细胞凋亡检测的研究进展及其与疾病的关系
作者:李晓军 武建国
单位:南京军区南京总医院 全军医学检验中心,南京210002
关键词:
临床检验杂志990132 细胞凋亡(Apoptosis)是细胞生命周期中的重要组成部分。Apoptosis一词源于希腊文,指秋天树叶凋落,它是一种不同于坏死的由基因调控的细胞主动性死亡过程,可见于胚胎发育、组织发生、组织分化、细胞癌变等过程[1]。在免疫学上,细胞凋亡参与介导胸腺及周围T细胞耐受,细胞毒T细胞介导靶细胞溶解等过程[2]。细胞凋亡是当今医学界研究的热点之一,已渗透到生物学、基础医学、临床治疗和药物筛选等许多领域。对细胞凋亡(Ap)机制的探讨,为临床上研究某些疑难病症如AIDS、肿瘤、自身免疫病等发病机制及治疗策略开辟了新的领域。

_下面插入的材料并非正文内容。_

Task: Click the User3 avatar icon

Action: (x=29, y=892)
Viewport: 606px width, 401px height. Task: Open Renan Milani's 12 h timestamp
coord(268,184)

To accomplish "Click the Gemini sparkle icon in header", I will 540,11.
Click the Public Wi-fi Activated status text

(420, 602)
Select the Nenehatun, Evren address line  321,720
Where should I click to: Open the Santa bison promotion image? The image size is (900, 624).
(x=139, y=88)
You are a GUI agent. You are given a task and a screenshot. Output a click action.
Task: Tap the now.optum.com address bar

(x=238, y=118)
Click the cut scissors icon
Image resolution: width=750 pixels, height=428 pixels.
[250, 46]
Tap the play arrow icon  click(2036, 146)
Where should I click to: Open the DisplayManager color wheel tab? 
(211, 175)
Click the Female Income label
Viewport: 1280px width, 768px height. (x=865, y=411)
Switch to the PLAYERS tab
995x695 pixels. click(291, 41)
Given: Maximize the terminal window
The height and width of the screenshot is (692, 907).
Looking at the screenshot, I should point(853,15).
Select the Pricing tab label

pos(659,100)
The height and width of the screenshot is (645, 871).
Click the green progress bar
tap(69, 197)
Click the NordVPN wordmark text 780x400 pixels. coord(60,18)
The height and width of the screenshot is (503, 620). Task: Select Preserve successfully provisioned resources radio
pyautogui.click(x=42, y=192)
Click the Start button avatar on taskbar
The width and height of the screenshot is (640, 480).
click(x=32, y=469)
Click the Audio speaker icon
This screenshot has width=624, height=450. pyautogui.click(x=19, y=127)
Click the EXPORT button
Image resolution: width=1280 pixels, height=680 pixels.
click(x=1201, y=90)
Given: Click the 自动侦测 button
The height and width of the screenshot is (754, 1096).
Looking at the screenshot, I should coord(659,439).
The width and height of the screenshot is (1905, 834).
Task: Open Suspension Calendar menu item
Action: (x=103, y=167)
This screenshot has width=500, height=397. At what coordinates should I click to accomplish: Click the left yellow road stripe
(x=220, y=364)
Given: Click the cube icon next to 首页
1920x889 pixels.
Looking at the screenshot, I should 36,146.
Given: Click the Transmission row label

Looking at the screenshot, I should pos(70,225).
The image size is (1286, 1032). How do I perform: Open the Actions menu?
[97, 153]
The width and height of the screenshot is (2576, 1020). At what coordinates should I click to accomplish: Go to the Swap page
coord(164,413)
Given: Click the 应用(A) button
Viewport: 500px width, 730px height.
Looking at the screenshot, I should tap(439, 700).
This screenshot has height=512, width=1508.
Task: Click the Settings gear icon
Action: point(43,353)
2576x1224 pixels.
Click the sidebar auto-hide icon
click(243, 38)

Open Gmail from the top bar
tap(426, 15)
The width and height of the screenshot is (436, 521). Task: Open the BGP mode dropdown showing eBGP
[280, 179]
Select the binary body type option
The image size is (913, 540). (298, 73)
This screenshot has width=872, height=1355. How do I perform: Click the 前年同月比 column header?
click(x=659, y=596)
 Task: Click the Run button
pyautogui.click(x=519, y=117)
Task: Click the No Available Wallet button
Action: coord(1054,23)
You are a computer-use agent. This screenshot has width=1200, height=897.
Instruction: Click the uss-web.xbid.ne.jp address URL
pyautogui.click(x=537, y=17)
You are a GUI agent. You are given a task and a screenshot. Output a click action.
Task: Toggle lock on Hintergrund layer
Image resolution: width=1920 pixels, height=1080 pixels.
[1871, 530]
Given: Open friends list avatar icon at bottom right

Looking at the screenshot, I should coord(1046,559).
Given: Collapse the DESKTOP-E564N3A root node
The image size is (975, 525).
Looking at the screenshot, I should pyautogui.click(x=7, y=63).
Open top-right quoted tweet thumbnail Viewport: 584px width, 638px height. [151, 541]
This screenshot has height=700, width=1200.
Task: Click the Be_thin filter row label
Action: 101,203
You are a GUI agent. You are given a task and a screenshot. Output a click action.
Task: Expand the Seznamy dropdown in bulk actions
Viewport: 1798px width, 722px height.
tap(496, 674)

许多因素可诱导凋亡或抑制凋亡,如激素、细胞因子、抗体、超抗原、粘附分子、免疫细胞(K、NK)、化疗药物、致癌药、生长因子缺失、高温、放射线等,根据靶细胞不同,某些物质可能有双重作用。细胞内与Ap有关的基因可分两类:①诱导凋亡基因:野生型P 53、Ced-3、Ced-4、c-myc、ICE家族、Fas/Apo-1、reaper、hid等;②抑制凋亡基因:Bc1-2、Ced-9、V-raf、EBV-CMP 1等[3、4]。目前判断Ap的方法很多,主要依据细胞形态学改变、细胞膜通透性变化、DNA片段化等一系列指标。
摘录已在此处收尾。